Thank you very much for inviting me to be part of this very important session and this very important day.

And I probably will say things that you have heard before, but I think it is important that I say these things and that we get reminded constantly.

The first, of course, is that 11 years of conflict have passed, and the humanitarian situation gets worse every year. Needs have reached unprecedented levels, driven, of course, by the economic crisis, displacement, climatic shocks, as well as a decade of conflict. We have got chronic electricity, fuel and water shortages undermining the functionality of essential services, livelihoods and delivery of assistance.

The most vulnerable, of course, are female-headed households, older persons without family support, persons with disabilities, and children. Palestine refugees are also among the communities most affected by the crisis.

The combination of a long-term protracted humanitarian crisis with rapidly worsening economic circumstances that makes Syria so much the need for our focus, alongside gender-based violence, is making life particularly and especially very hard for women and girls, despite their extraordinary resilience. And I think we all have been to Syria and seen that first-hand.

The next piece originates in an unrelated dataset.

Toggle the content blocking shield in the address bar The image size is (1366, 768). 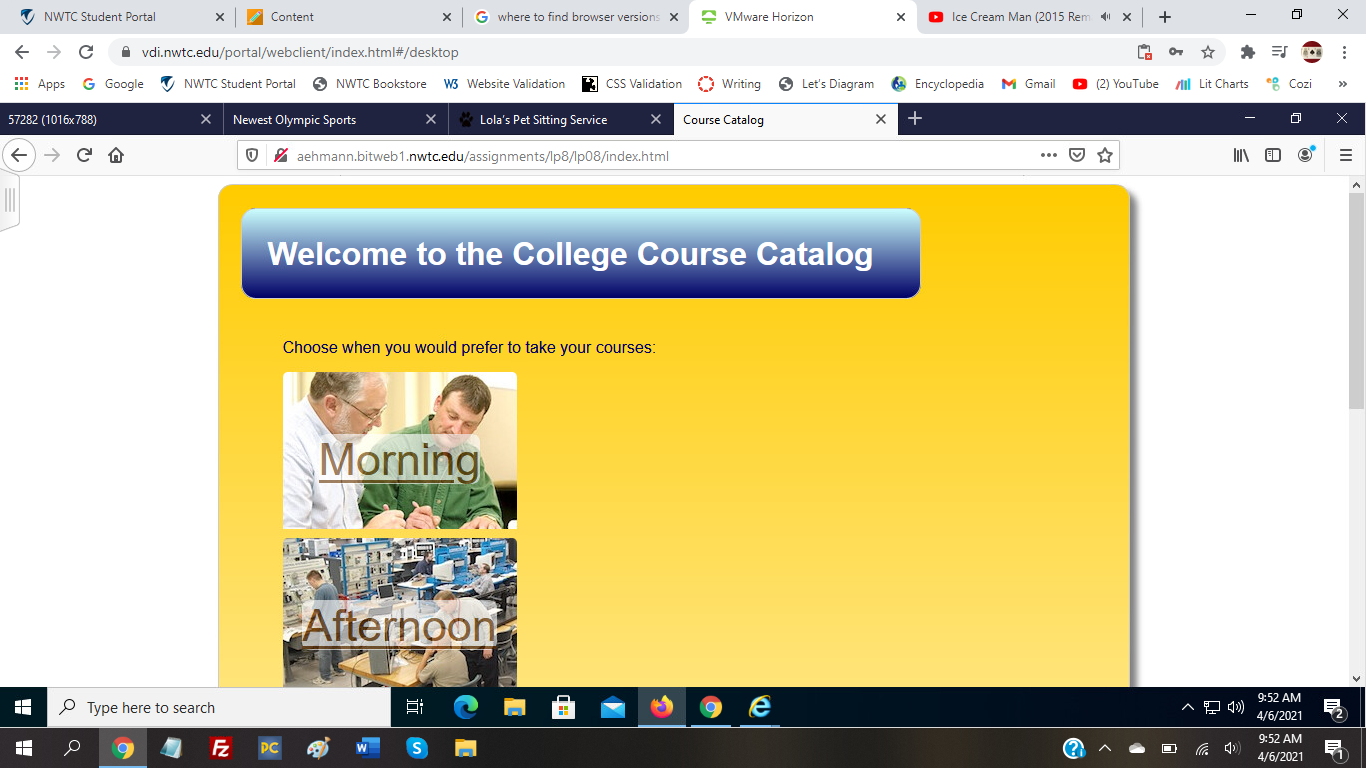[254, 155]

As we keep reminding ourselves, as we have heard in the previous sessions, the only way to stop the suffering in Syria is a comprehensive political resolution to the conflict. This is at the highest importance for all humanitarian workers and humanitarian agencies.

While we try to address the humanitarian needs of the Syrian people, we need a path to allow the people of Syria to breathe again and be away from the conflict.

14.6 million people need humanitarian assistance to survive this year, and the majority of the population is food insecure.

And another 12 million people on top — Syrian refugees and those hosting them — require support across the region.

So, no surprise that $10.5 billion, an astonishing and eye-watering amount of money, is needed to fully support Syrians in need. $4.4 billion of that is for the response inside Syria, and another $6.1 billion for the refugees and host communities in the region.

This is the largest appeal ever for the Syria crisis and yet it comes, as I say, with worsening conditions for those we serve. And God knows, I fervently hope, as we all do, that this will be the last appeal of this scale.

In the humanitarian sector, we are doing our small part to try to ensure this. We are trying to be smarter, working for a more efficient response that builds people’s coping capacity. A lifesaving humanitarian response alone in Syria, and as in so many countries, will not address the root drivers of growing and shifting humanitarian needs. It is from us, from the humanitarians, that we need to advocate for basic services and resilience.

To reach people in need with assistance at scale and in a more sustainable manner, part of our focus this year will be on revitalizing access to those basic services. Water, of course, I guess in many ways being the primary focus.

Our Humanitarian Response Plan illustrates the positive work across all sectors. Over 25 per cent of the overall request for humanitarian aid this year in Syria goes to early recovery and resilience programming. And I would like to thank all those here who have supported this, and all those agencies who have addressed it through massively increased and improved programming.

So, we scale up early recovery programming alongside life-saving work.

Excellencies, ladies and gentlemen,

If we are going to continue to help Syria, I suggest we need two things. We need access and we need funding. Syria is no different from elsewhere, but these are the basic priorities, which we know to be the case in Syria.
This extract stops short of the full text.